Before France's long-standing penal code was reformed in 1791, justice was carried out swiftly and surely by a unique class of blade-wielding public servants, a practice dating back to the early 13th century.
In medieval and early modern Europe, you didn’t just become an executioner overnight. You generally had to be born into the profession, and although executioner families were well compensated, they were essentially social outcasts, feared by the rest of the community. The title of executioner was typically passed down from father to son, and everyone in the family business helped out. Daughters of executioners usually married sons of executioners, perpetuating each family's reputation in the profession.
The executioner's tale:
- Carrying out the king's justice was only part of an executioner's job description. In medieval and early modern Europe, executioners ruled over all things morally problematic, from maintaining latrines and cesspools to keeping stray dogs, lepers, and prostitutes in line. If torture was called for, it was delivered. If unofficial fines needed to be imposed, this was done.

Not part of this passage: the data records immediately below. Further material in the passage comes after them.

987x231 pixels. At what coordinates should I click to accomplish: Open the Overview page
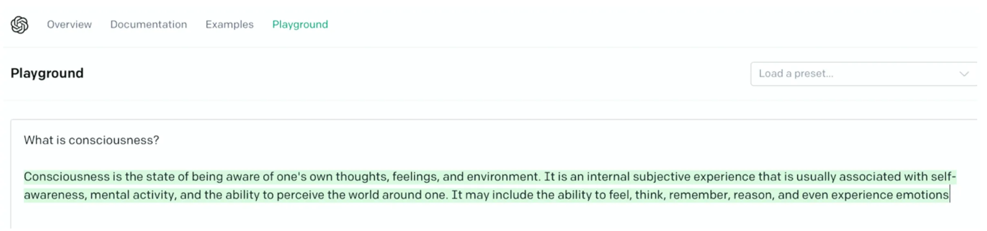click(x=69, y=24)
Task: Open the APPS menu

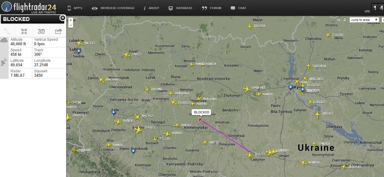Action: [x=75, y=8]

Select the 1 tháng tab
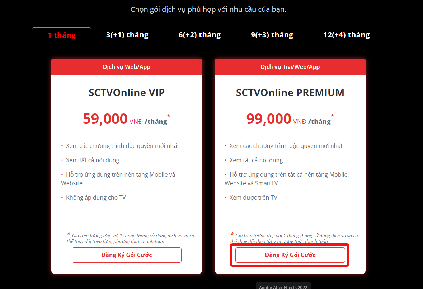coord(61,35)
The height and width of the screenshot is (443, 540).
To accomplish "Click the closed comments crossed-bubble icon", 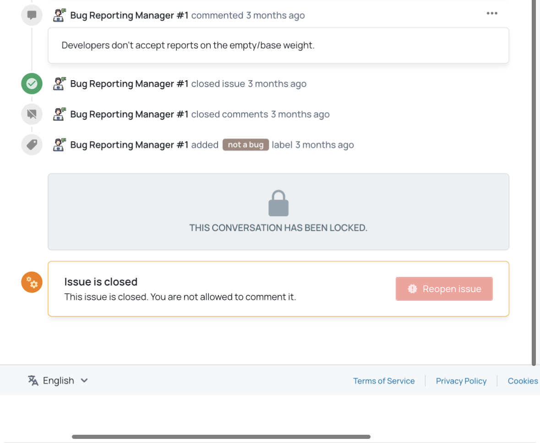I will 32,114.
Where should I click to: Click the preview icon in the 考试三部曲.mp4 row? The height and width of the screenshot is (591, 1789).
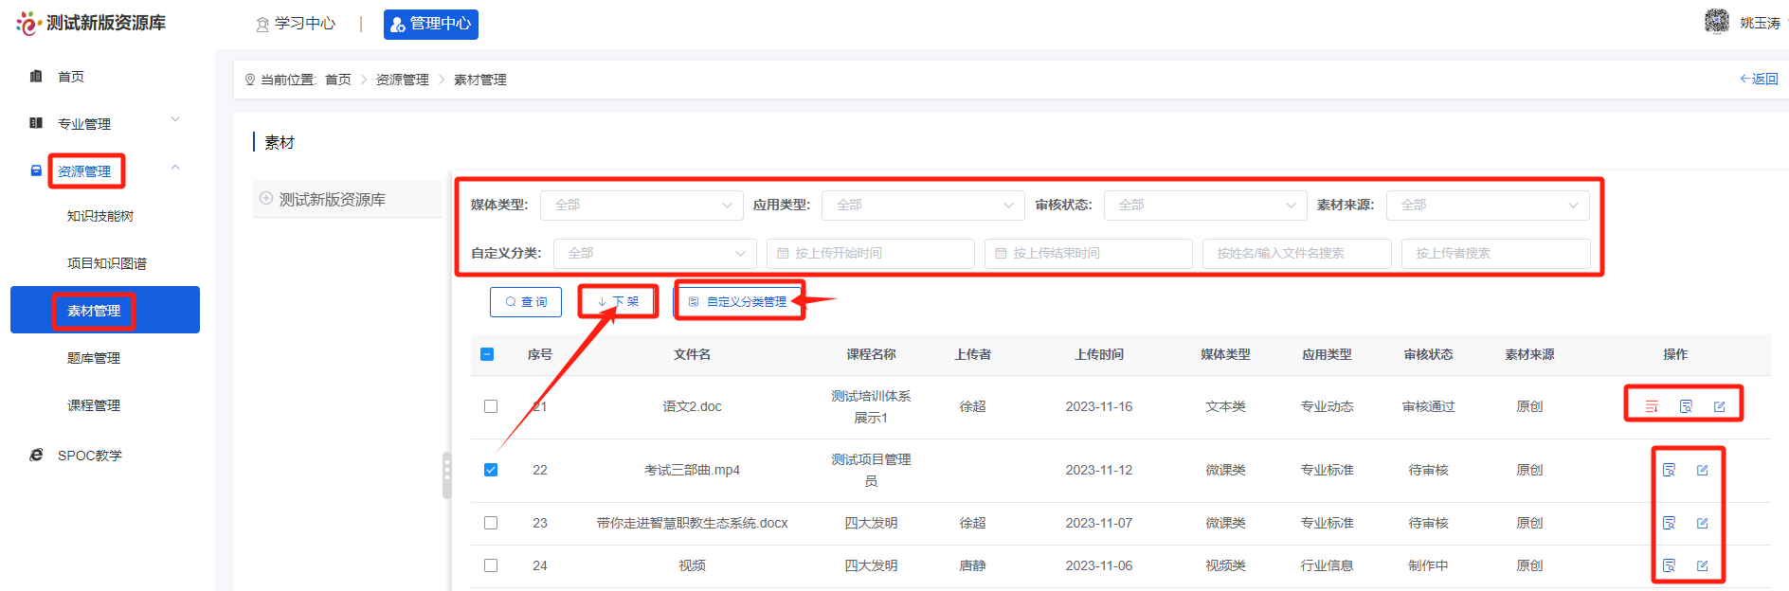(1669, 470)
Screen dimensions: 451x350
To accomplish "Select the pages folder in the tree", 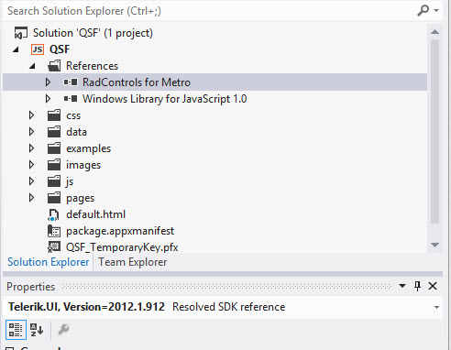I will coord(81,198).
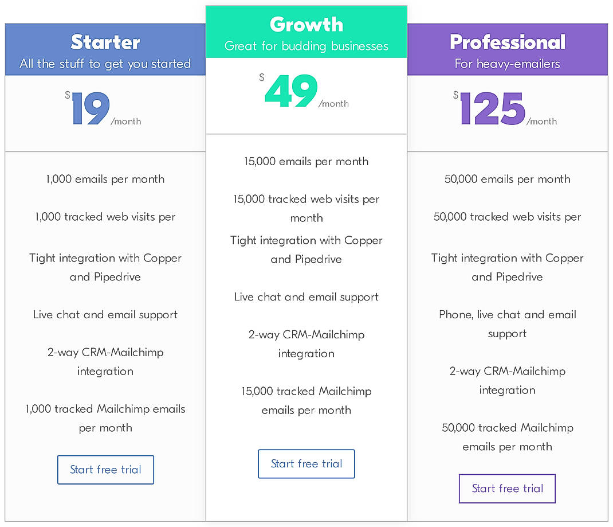Select the $125 per month price
Viewport: 613px width, 527px height.
(493, 109)
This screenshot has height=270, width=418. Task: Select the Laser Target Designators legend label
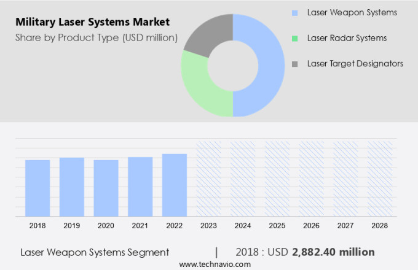[355, 64]
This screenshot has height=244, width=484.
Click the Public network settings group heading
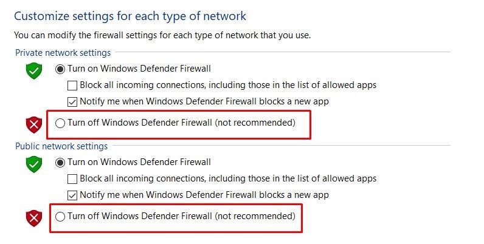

- Executioners rarely wore hoods or dressed all in black, contrary to what literary references and pop culture might suggest. Hoods were worn only if an executioner’s identity needed to be shielded from the public. But in most cases, since everyone knew who the executioner was, there was no point trying to hide his face.
- Executioners traveled around the region performing their duties, patrolling the margins of society. An executioner was “someone whose touch was so profane that he could not come into contact with other people or objects without profoundly altering them,” according to historian Paul Friedland.